Segment Start: DATA EXCERPTS

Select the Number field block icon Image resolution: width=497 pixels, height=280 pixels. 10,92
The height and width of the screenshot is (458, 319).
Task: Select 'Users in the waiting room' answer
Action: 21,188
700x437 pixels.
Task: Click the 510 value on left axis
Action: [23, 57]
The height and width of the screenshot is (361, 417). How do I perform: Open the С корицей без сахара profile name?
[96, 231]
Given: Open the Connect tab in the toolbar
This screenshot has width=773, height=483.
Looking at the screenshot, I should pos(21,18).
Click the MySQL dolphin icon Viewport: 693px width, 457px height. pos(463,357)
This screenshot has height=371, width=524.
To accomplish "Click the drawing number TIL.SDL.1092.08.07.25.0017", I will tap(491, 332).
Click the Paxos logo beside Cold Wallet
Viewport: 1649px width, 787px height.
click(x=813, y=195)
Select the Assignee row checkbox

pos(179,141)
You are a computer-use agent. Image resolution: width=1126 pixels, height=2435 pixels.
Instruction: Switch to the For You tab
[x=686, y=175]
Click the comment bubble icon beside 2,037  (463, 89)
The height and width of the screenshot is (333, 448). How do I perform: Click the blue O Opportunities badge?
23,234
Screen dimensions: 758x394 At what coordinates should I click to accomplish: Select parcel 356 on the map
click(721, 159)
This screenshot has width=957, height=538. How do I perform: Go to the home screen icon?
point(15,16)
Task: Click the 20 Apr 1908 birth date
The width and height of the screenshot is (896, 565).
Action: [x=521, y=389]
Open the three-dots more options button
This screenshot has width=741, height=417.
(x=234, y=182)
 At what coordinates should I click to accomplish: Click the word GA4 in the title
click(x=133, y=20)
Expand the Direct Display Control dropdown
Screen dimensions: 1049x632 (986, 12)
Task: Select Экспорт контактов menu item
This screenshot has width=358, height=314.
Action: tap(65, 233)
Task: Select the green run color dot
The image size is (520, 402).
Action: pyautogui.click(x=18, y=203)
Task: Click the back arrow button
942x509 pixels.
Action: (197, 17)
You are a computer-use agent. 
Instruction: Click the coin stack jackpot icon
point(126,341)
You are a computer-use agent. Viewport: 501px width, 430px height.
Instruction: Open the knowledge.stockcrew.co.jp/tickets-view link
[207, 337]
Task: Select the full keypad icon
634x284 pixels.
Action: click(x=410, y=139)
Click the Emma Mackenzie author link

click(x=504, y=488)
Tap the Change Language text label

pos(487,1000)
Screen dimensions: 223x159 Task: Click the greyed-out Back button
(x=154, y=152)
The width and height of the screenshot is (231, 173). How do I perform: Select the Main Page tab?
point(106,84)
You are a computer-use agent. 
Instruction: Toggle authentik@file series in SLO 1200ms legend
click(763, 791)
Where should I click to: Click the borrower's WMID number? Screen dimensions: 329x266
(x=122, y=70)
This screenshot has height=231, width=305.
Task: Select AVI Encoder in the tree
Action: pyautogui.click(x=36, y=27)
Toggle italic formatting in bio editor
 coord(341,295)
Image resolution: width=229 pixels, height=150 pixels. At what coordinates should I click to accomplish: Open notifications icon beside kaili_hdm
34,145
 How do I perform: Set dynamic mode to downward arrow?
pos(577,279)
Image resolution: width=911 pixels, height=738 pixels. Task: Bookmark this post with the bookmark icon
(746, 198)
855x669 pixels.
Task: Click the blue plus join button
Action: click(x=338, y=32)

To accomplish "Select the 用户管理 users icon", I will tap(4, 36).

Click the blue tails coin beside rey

Segment End: DATA EXCERPTS

> **TASK TO CARRY OUT**:
Each line containing the word "will" needs to be copied from the data above.

> **YOUR RESPONSE**:
To accomplish "Click the drawing number TIL.SDL.1092.08.07.25.0017", I will tap(491, 332).
To accomplish "Select the 用户管理 users icon", I will tap(4, 36).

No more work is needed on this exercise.